Выходит книга «Анализ данных с LLM», систематизирующая практические методы работы с разнородными данными
Издательство "Питер" выпустило книгу, которая учит анализировать тексты, таблицы, изображения и аудио с помощью больших языковых моделей, используя естественный язык и минимальный код.
В издательстве «Питер» вышла книга «Анализ данных с LLM. Текст, таблицы, изображения и аудио». Она посвящена использованию больших языковых моделей для работы с разными типами данных.
Авторы утверждают, что современные LLM ускоряют анализ данных, сводя сложные операции к написанию простых запросов на естественном языке и нескольким строкам кода. Книга рассчитана на аналитиков, разработчиков, менеджеров и исследователей, которые хотят внедрить ИИ в свою работу без глубокого погружения в архитектуру нейросетей.
Издание структурировано как практическое руководство. В него вошли главы по анализу текстов, работе с табличными данными, а также мультимодальным задачам — анализу изображений и аудио. Всего книга содержит 47 глав — от базовых концепций до продвинутых техник. Материал подкреплен кейсами и примерами кода.

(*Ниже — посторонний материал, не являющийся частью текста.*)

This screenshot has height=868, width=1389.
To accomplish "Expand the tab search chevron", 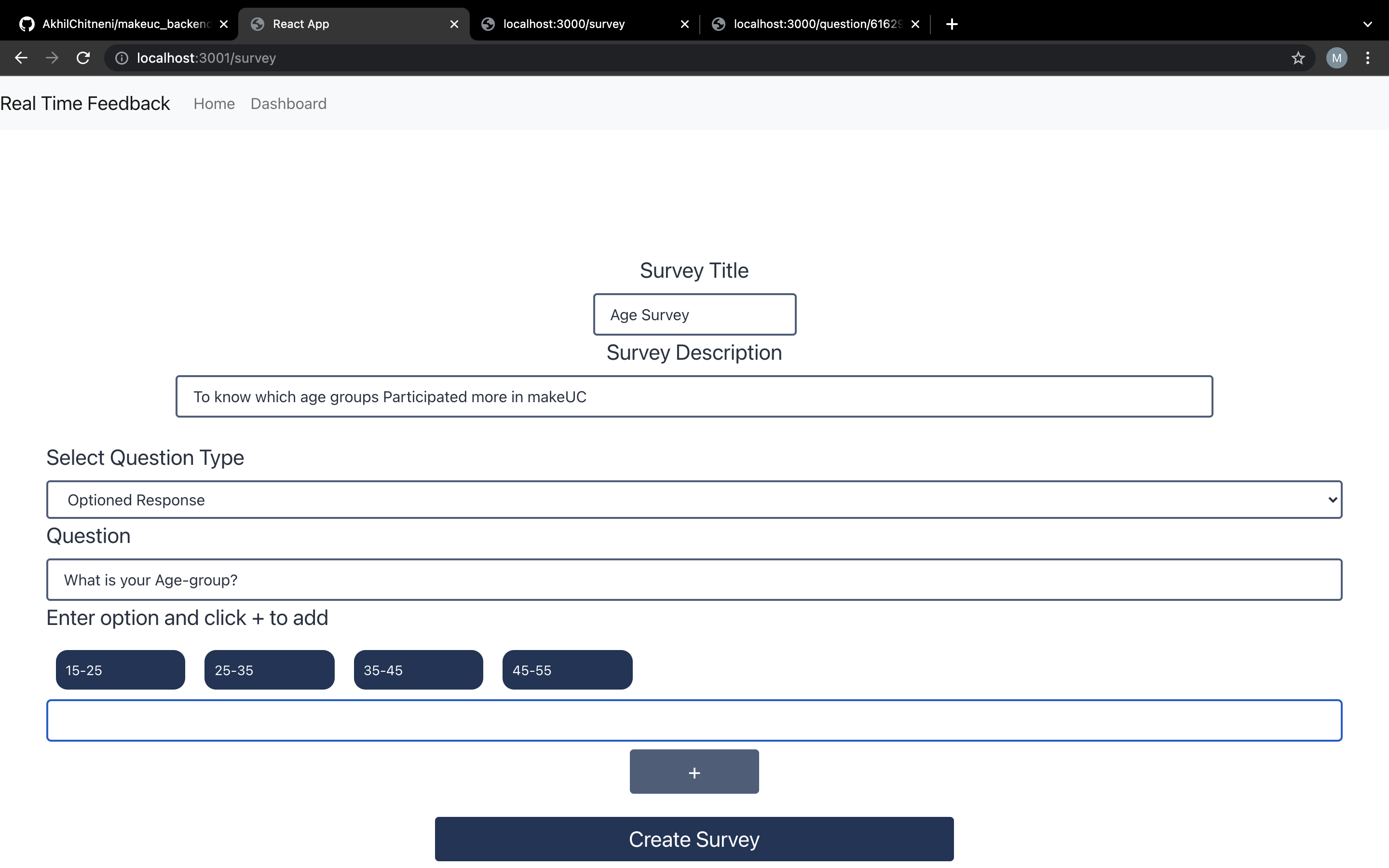I will point(1367,24).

Книга отвечает на запрос рынка на инструменты, которые сокращают разрыв между теорией ИИ и его ежедневным применением. LLM, понимающие контекст и команды на естественном языке, предлагают более интуитивный интерфейс для работы с данными по сравнению с традиционными методами. Издание систематизирует этот подход, предоставляя готовые рецепты.
Выход книги знаменует переход LLM из области экспериментов в сферу прикладных решений. Когда мощные модели доступны через API, а их применение описано в руководствах, скорость внедрения ИИ растет. Это дает аналитикам инструмент для быстрого прототипирования и автоматизации рутины. Навык формулировки точных запросов и критической оценки выводов модели становится не менее важен, чем знание классических алгоритмов.
Для пользователей — сотрудников компаний, предпринимателей — это демократизация аналитических возможностей. Мощные инструменты становятся доступнее, позволяя сосредоточиться на постановке задач, а не на технической реализации. Однако использование LLM требует понимания их ограничений: склонности к галлюцинациям, смещений в данных и вопросов конфиденциальности. Практическое руководство должно учить не только методам, но и ответственному применению ИИ.
Книга вышла в издательстве «Питер» и доступна для читателей, интересующихся прикладным применением больших языковых моделей в анализе данных.